Bose Sued for Violating Wiretapping, Eavesdropping, Intrusion of Privacy, Fraud and Deceptive Business Practices, and Unjust Enrichment

Sure, when reviewing the Bose Quiet Comfort 35 I downloaded the app to check it out. I thought the app was pretty useless...turns out the main purpose of the app was to check me out.

In a suit filed with the United States District Court for the Northern District of Illinois, Kyle Zak brings a class action complaint against Bose for "...secretly collecting, transmitting, and disclosing its customers’ private music and audio selections to third parties, including a data mining company."

Evidently, during the sign-up process for the app, the user discloses Bose product serial number; full name; email address; and phone number. The suit alleges the app then:

"...continuously record the contents of the electronic communications that users send to their Bose Wireless Products from their smartphones, including the names of the music and audio tracks they select to play along with the corresponding artist and album information, together with the Bose Wireless Product’s serial numbers."

"And by collecting the Bose Wireless Products’ serial numbers along with Media Information, Bose is able to link the Media Information to any individual that has registered or will register their products, thus enabling Bose to create detailed profiles about its users and their music listening histories and habits."

"(Bose) also intentionally designed and programmed its Bose Connect app to automatically disclose and transmit its customers' Media Information to third party companies, including a data miner called Segment.io, Inc."

"According to its home page, Segment.io is a sophisticated data mining and analysis company that can be used to "Collect all of your customer data and send it anywhere."

Well, I guess it's no surprise. God only knows how many of our gadgets are sending hints of our personal preferences and desires off to corporations to improve their bloodsucking efficiency. In this case I'll simply restate what I said about the app in my review:

There is also a smartphone app to go along with the QC35 (iOS and Android). It doesn't really do anything but allow you to manually switch Bluetooth pairing to other available devices. Not recommended.

To which I'll now add a link to this post.

C'mon Bose, don't give in to this crap. You make a great headphone, just keep working on that. From the QC30 page:

And with QuietControl 30 wireless headphones, we’ve added another breakthrough technology: controllable noise cancellation that lets you choose how much of the world you want to let in.

So, how about you also give us control over how much us we want to let out to the world?

COMMENTS
wiinippongamer's picture

Just about every media player "app" does this, to varying scale.

Tyll Hertsens's picture
Sad...Industry needs to treat humans more humanely.

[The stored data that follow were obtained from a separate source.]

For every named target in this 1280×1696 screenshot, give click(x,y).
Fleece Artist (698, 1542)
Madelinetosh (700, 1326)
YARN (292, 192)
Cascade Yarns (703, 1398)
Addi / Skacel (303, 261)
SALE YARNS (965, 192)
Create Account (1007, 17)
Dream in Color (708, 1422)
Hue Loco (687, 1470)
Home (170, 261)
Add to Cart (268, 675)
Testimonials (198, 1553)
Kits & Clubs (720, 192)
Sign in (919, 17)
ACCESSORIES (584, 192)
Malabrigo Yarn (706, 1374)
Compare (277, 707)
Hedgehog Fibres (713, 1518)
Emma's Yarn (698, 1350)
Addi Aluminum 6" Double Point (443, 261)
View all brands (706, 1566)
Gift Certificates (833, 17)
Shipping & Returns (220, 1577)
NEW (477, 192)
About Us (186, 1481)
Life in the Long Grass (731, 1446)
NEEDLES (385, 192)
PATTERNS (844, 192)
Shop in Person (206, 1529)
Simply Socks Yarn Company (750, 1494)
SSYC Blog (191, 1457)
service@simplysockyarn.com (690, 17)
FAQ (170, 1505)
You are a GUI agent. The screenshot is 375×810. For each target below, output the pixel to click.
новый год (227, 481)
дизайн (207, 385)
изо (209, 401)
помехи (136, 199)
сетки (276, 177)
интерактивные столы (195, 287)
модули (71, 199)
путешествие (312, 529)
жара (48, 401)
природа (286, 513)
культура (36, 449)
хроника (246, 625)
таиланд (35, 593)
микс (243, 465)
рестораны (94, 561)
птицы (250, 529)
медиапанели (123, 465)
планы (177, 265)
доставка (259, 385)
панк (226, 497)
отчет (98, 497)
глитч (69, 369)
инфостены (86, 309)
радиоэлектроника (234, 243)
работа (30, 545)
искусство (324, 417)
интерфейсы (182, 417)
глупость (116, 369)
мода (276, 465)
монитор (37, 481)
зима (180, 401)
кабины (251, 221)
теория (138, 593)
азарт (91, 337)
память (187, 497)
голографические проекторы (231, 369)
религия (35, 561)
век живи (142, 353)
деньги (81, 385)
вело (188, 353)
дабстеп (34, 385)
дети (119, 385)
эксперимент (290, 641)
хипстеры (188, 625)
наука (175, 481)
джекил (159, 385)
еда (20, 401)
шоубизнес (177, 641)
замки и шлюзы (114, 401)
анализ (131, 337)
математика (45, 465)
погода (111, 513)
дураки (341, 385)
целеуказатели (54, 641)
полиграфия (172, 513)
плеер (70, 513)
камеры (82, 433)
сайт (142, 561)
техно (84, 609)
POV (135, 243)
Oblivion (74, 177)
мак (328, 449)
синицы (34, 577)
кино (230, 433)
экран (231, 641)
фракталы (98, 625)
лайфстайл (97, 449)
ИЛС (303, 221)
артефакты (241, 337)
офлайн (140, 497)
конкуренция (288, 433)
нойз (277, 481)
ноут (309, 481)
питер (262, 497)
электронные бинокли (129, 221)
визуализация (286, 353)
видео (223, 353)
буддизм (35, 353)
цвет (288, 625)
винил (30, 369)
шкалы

Good luck with that, I suppose.

Impulse's picture

Maybe streaming apps do, and shady apps, but there's definitely reputable apps for local playback that don't needlessly phone home.

Bansaku's picture

True, but those apps all have EULA or fine print on their websites; What Bose did is outright deception!

Journeyman's picture

The lawsuit will probably ensure other headphone companies don't have this practice in a near future.

tony's picture

Congress & POTUS have just sold us out to the Corporations.

All my phones have advert blocks on them yet I still get marketing calls. ( illegal marketing calls )

We're becoming "Commodities" being bought and sold ( like Soy Futures ).

Russia hacking our elections with our Corporations now hacking us!

I'm worried that we're only seeing the "Tip of the Iceberg".

"Truth in Advertising" & "Consumer Protection" seem like ancient history.

I should've done more for the Bernie Sanders Campaign.

Tony in Michigan

Karalhoin's picture

You can lie to everyone, but your Bose know you like Justin Bieber. A lot.

germay0653's picture

Affect and predict your purchasing for the purpose making (more) money instead of predicting crime. Yes, it's already happening.

julian67's picture

I used to worry that I was a paranoiac. Then Snowden's revelations assured me that, in fact, I'm not a paranoiac but a justifiably sceptical but powerless victim with no means of redress. Shortly afterwards I thought wtf, sighed deeply, acknowledged my minion status, and bought my first smartphone. It has proven to be very useful for navigation, communication, audio and video streaming, and, most of all, for training me to avoid expressing or discovering disconsonant opinions. Thank you Big Brother for curing me!